満月の夜に【鬼滅の刃 煉獄杏寿郎 宇髄天元 R18】
第1章 おかえりなさい※《煉獄杏寿郎》
ぺこりと顔を下げたまま動かない杏寿郎。
杏寿郎さん?と
波奈は白く小さな手でそっと杏寿郎の首に触れた。
ビクっと杏寿郎の身体が動く。
長く、少し癖のある髪から出ている耳が、少し赤くなっている。波奈の手のひらの温度は、杏寿郎の首筋により熱さが伝わり、更には湯浴みのあとだというのに汗で少し湿っていた。
いつもは何が起きても冷静さを欠けず対応する杏寿郎であるが、今日は波奈が手を触れただけで驚いたような反応をする。

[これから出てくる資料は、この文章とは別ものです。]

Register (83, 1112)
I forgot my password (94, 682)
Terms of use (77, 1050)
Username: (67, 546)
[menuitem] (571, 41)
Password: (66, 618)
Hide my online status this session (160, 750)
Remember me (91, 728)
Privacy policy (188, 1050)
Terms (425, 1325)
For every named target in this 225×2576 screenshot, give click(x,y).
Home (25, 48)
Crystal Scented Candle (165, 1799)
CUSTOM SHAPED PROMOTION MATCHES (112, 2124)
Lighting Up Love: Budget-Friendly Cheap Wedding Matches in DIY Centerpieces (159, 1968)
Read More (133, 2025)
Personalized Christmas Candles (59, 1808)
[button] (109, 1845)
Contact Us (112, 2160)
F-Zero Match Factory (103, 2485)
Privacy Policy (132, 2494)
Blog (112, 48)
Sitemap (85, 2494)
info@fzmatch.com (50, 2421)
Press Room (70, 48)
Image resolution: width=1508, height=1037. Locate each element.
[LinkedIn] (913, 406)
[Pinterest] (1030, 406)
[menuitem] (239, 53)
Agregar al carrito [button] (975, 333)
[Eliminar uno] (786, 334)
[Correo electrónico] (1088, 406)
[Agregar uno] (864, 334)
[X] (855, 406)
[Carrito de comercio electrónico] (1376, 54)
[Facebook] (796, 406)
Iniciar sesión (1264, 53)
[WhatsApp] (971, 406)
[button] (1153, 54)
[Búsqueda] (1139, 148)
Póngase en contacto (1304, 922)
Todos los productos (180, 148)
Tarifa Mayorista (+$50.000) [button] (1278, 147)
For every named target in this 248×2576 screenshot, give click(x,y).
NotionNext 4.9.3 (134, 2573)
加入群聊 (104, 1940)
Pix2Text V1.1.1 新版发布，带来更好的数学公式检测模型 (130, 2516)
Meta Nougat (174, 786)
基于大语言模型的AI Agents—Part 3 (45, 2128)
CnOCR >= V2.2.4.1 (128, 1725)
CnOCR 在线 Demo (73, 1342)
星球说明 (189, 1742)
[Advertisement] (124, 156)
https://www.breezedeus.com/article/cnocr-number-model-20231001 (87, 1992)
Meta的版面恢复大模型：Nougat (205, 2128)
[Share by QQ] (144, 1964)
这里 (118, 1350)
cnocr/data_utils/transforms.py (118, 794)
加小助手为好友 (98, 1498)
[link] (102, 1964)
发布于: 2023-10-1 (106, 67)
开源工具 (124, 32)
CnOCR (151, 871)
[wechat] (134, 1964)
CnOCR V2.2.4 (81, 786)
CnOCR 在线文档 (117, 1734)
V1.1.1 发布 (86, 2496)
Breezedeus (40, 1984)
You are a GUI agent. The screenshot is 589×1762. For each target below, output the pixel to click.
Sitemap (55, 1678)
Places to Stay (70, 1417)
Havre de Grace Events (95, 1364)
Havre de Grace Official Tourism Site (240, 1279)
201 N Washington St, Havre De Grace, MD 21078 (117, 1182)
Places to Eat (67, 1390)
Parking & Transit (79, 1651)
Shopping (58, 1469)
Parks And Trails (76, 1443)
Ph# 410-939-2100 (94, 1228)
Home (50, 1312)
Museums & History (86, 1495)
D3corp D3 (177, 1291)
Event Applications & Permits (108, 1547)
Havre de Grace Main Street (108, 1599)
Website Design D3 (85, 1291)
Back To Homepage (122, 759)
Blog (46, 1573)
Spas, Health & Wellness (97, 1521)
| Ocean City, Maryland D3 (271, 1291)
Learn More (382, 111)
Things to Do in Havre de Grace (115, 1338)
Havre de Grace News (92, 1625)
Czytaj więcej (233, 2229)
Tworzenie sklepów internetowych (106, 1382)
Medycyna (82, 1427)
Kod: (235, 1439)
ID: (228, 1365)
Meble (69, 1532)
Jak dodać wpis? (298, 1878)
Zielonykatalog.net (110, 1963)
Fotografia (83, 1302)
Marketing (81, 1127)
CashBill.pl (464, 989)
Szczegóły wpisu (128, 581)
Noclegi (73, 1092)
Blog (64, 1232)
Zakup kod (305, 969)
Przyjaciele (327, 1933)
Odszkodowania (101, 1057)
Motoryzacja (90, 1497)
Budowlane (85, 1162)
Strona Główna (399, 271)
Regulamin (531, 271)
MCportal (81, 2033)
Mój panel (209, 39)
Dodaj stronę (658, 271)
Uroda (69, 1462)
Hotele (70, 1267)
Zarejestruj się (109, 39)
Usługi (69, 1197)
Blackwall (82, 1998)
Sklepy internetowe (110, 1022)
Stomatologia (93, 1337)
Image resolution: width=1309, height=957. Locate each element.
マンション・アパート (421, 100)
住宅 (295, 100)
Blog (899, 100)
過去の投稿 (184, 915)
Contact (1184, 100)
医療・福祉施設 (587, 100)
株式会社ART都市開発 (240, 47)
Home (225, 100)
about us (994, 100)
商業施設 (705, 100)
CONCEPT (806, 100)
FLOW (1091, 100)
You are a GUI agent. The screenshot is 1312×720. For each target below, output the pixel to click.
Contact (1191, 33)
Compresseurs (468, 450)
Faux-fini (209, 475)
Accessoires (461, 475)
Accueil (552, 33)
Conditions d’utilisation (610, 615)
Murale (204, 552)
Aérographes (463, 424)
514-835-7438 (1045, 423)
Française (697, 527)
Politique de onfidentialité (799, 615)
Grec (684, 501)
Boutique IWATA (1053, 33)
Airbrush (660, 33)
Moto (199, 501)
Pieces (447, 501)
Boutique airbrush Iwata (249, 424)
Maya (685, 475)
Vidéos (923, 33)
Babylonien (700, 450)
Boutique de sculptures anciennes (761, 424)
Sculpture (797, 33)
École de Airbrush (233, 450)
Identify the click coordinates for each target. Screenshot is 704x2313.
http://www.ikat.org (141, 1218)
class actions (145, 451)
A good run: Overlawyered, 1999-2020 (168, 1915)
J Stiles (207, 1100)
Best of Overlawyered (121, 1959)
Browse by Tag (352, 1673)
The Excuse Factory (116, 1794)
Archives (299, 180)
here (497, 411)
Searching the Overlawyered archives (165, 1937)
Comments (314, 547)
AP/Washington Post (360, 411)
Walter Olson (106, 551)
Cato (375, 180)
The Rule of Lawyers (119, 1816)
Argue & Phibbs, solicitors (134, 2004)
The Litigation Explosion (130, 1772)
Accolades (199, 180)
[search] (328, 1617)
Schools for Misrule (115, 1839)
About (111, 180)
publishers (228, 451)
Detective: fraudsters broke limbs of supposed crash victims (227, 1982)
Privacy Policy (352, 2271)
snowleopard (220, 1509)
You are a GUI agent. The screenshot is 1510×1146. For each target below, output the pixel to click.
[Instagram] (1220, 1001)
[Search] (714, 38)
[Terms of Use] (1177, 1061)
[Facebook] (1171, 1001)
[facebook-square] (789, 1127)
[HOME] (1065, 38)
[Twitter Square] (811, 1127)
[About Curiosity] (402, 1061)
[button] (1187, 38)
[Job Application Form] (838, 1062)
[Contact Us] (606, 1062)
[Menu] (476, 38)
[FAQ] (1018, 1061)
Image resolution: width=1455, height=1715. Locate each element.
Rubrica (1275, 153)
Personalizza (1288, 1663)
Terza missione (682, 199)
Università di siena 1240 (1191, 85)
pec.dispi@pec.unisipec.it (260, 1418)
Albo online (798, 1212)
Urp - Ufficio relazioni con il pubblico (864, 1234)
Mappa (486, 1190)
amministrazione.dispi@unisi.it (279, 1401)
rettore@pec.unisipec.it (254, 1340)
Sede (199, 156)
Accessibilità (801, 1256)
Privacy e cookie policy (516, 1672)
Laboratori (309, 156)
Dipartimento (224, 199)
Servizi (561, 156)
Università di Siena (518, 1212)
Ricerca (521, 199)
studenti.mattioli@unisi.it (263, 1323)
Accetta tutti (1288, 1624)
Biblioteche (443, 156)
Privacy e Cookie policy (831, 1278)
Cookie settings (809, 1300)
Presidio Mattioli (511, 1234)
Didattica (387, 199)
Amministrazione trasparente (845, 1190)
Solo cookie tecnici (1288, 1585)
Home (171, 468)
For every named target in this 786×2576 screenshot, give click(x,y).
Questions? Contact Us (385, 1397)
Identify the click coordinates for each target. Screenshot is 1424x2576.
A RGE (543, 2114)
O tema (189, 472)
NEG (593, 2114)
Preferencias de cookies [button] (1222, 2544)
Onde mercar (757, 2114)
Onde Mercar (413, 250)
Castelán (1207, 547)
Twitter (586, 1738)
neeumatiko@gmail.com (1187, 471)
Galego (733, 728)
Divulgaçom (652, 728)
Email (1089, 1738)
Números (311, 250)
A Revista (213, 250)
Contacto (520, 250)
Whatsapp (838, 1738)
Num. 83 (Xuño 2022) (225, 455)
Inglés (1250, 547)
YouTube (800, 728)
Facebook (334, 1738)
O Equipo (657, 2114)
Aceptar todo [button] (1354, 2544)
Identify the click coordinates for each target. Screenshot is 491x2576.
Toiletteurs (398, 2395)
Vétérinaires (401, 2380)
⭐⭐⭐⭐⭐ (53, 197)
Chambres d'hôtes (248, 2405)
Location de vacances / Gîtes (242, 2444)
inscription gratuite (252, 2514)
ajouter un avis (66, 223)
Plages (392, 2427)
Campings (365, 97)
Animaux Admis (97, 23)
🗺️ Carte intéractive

それに手で触れた熱さは、顔こそ熱ってはいるものの、これといって熱はなさそうである。熱がないなら、これには波奈は杏寿郎に何が起こっているのかわからなかった。
「!」
いきなり杏寿郎の手が、波奈の手首を掴み、ぐいっと杏寿郎のほうへ引き寄せた。
「きゃ…!」
と驚いて声を小さくあげると
たちまち小さな波奈の体は杏寿郎の胸板へと引き寄せられた。
いきなりのことでびっくりして、
そして久しぶりの杏寿郎の鍛えられた身体と匂いに、頬が熱くなるのを感じた。
「会いたかった!波奈!」
と杏寿郎が叫んだ。
「わたしもです、杏寿郎さん…」
ぎゅ、と強く杏寿郎の背中に手を回す。
胸がドクドクして、杏寿郎に聞こえているだろうとは思うが、杏寿郎も
ドキンドキンと鼓動を打っているのを感じた。